As the lines appear below, please set them down exactly, starting at the first and finishing with the one containing "Xl (258, 1101)".

(Records supplied Opens)

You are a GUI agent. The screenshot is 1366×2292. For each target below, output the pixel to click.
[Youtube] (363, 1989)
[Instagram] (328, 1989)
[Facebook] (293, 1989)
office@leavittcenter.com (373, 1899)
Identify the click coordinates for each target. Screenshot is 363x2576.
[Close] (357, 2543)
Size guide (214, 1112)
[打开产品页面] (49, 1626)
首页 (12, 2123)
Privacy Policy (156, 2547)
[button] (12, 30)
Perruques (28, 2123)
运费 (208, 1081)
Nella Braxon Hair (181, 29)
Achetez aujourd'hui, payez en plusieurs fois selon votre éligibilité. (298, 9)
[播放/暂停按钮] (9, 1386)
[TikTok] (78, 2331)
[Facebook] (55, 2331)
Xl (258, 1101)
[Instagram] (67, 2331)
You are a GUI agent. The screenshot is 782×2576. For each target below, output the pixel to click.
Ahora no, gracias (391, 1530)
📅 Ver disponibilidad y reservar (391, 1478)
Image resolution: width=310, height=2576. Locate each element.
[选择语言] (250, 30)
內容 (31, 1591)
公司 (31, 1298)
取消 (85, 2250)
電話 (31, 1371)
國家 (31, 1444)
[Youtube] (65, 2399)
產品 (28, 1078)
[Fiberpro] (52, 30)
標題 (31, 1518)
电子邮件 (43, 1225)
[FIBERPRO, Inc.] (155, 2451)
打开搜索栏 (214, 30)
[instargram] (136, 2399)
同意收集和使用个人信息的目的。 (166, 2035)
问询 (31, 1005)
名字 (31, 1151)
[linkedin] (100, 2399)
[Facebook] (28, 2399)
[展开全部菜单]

(Records supplied Closes)

Task response:
You are a GUI agent. The screenshot is 1366×2292. For each target below, output the pixel to click.
[Youtube] (363, 1989)
[Instagram] (328, 1989)
[Facebook] (293, 1989)
office@leavittcenter.com (373, 1899)
Identify the click coordinates for each target. Screenshot is 363x2576.
[Close] (357, 2543)
Size guide (214, 1112)
[打开产品页面] (49, 1626)
首页 (12, 2123)
Privacy Policy (156, 2547)
[button] (12, 30)
Perruques (28, 2123)
运费 (208, 1081)
Nella Braxon Hair (181, 29)
Achetez aujourd'hui, payez en plusieurs fois selon votre éligibilité. (298, 9)
[播放/暂停按钮] (9, 1386)
[TikTok] (78, 2331)
[Facebook] (55, 2331)
Xl (258, 1101)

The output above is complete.